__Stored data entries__
******************************
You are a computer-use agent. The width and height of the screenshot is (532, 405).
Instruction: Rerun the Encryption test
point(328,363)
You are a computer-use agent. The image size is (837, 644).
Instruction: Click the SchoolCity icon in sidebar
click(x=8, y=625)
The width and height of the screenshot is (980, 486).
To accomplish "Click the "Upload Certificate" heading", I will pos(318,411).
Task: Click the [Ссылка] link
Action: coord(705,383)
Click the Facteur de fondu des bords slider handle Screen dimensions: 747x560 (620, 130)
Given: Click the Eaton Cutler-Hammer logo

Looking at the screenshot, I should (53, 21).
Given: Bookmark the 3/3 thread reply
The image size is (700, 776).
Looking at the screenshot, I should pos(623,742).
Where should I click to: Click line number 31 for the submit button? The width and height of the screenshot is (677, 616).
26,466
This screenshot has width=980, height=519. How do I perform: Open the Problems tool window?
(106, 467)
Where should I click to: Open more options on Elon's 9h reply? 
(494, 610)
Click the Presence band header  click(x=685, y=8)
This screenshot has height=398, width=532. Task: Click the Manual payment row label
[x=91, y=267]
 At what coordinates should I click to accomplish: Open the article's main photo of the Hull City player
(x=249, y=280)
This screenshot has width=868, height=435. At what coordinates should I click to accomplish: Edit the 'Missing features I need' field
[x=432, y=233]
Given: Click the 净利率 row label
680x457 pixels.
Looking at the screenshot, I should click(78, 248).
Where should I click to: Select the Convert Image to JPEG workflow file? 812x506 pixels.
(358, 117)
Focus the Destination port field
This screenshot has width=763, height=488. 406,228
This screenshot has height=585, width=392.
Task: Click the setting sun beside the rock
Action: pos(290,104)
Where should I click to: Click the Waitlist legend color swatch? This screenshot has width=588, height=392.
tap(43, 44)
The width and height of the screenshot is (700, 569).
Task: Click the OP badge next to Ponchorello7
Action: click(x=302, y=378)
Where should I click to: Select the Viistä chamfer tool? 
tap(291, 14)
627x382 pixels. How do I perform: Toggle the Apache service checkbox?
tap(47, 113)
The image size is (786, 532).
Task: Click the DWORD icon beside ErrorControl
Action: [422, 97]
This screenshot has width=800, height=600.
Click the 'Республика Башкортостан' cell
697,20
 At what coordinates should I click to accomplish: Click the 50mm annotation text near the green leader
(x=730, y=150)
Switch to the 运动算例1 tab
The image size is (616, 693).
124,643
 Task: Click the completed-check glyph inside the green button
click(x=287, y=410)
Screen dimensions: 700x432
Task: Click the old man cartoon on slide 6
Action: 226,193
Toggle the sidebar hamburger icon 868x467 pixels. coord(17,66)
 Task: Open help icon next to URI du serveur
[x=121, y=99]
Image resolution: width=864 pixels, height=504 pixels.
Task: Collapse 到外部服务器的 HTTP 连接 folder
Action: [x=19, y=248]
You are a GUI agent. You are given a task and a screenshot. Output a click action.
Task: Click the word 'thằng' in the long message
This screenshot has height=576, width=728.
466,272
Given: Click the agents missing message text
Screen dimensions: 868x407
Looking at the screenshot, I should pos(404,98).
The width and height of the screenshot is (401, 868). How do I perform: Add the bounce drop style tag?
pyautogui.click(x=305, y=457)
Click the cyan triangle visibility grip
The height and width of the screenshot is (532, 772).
******************************
__DIRECTIONS__
Please count the lines above that hold the string "computer" and reply with the number alone.

__ANSWER FOR THE TASK__
2